■ 任务要求 1: 请输出这篇LSTM股价预测文档中的一段原文：从含有“2.数据normalization”的地方开始，到“share_prices = scaler.fit_transform(share_prices.reshape(-1, 1))”为止。
■ 任务要求 2: 在这篇LSTM股价预测文档中，数据标准化时把股价数据缩放到哪个区间？
══ 文档节选 ══
Pytorch下基于lstm的股价预测

一、库准备

import matplotlib.pyplot as plt
from sklearn.preprocessing import MinMaxScaler
import numpy as np
import akshare as ak
import torch
from torch import nn

二、构造

1.把茅台2017年到今天的股价画出来

share_prices=ak.stock_zh_a_hist(symbol='600519',start_date='20170101',end_date='20220410',adjust='qfq')['收盘'].values

share_prices = share_prices.astype('float32')  # 转换数据类型: obj ->float
plt.plot(share_prices)

Pytorch下基于lstm的股价预测_第1张图片

2.数据normalization

# 将数据集标准化到 [-1,1] 区间
scaler = MinMaxScaler(feature_range=(-1, 1))  # train data normalized
share_prices = scaler.fit_transform(share_prices.reshape(-1, 1))

 Pytorch下基于lstm的股价预测_第2张图片

 3.构造一个数据切分函数

def create_dataset(data, days_for_train=5) -> (np.array, np.array):
    """
═══
══ 所给清单 ══
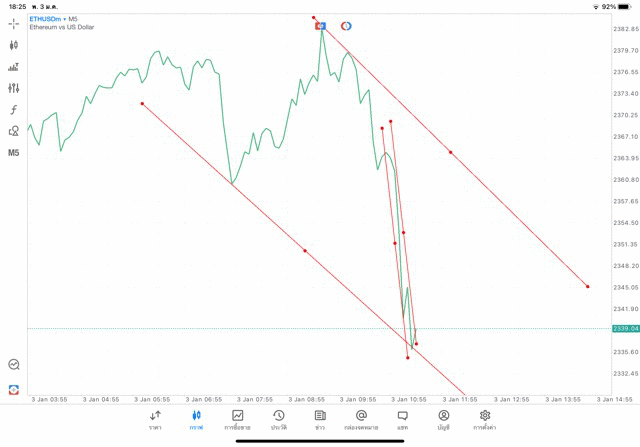Open the กล่องจดหมาย (Mailbox) tab
The width and height of the screenshot is (640, 447).
[361, 419]
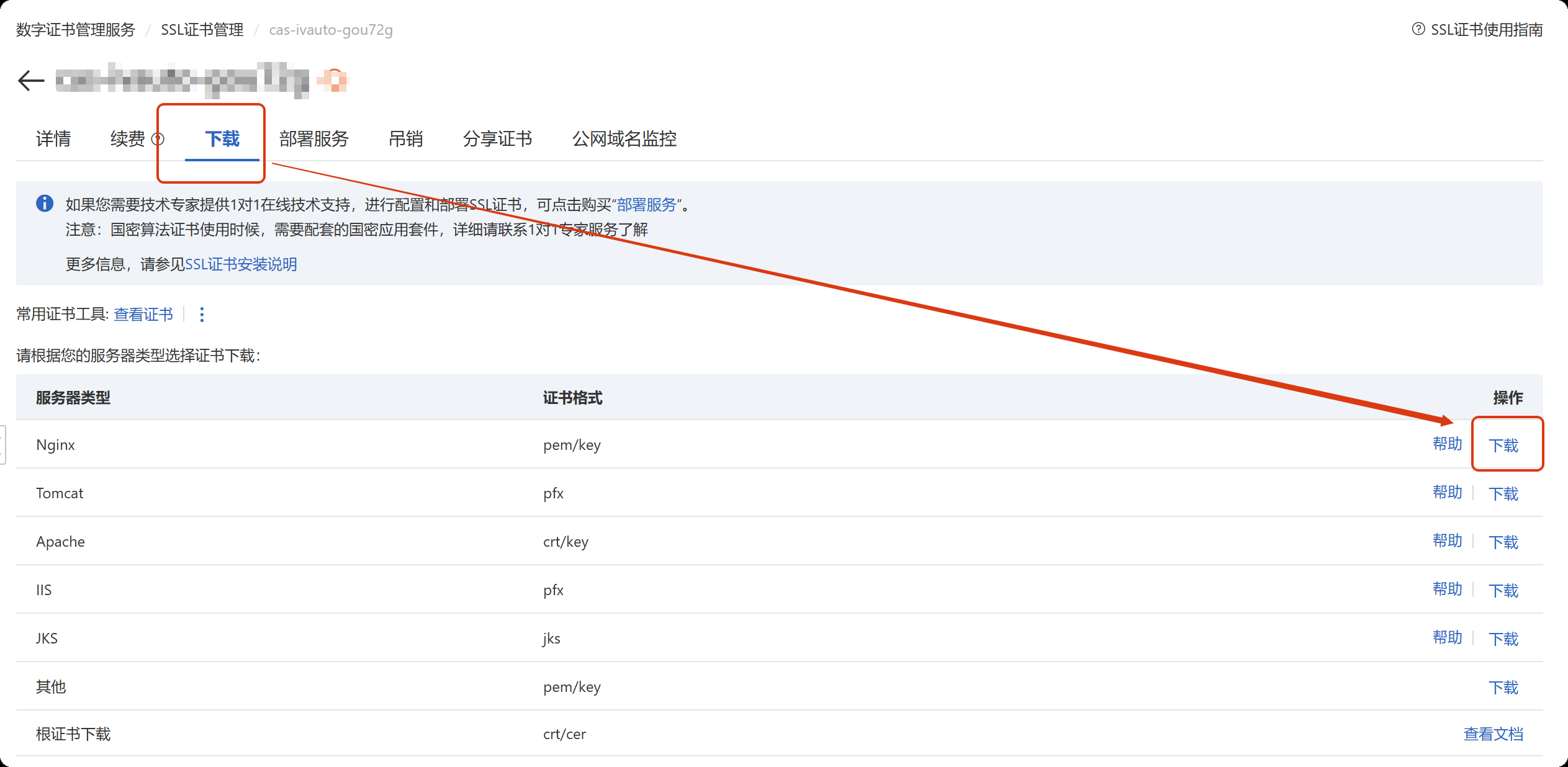Click the 部署服务 link in notice

click(x=646, y=205)
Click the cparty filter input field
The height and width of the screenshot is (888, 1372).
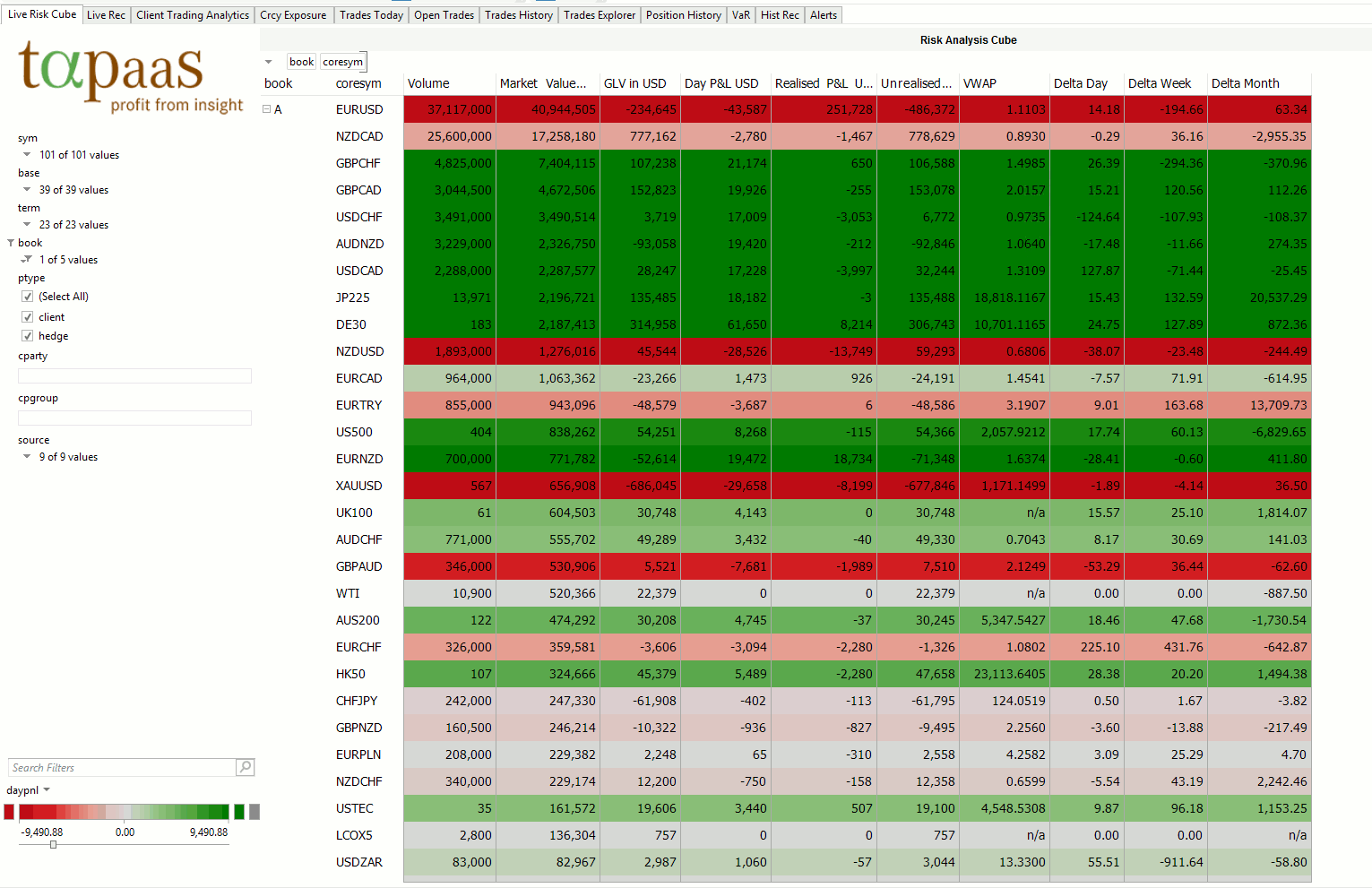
═══
■ 参考答案 1:
2.数据normalization

# 将数据集标准化到 [-1,1] 区间
scaler = MinMaxScaler(feature_range=(-1, 1))  # train data normalized
share_prices = scaler.fit_transform(share_prices.reshape(-1, 1))

■ 参考答案 2: [-1,1]区间。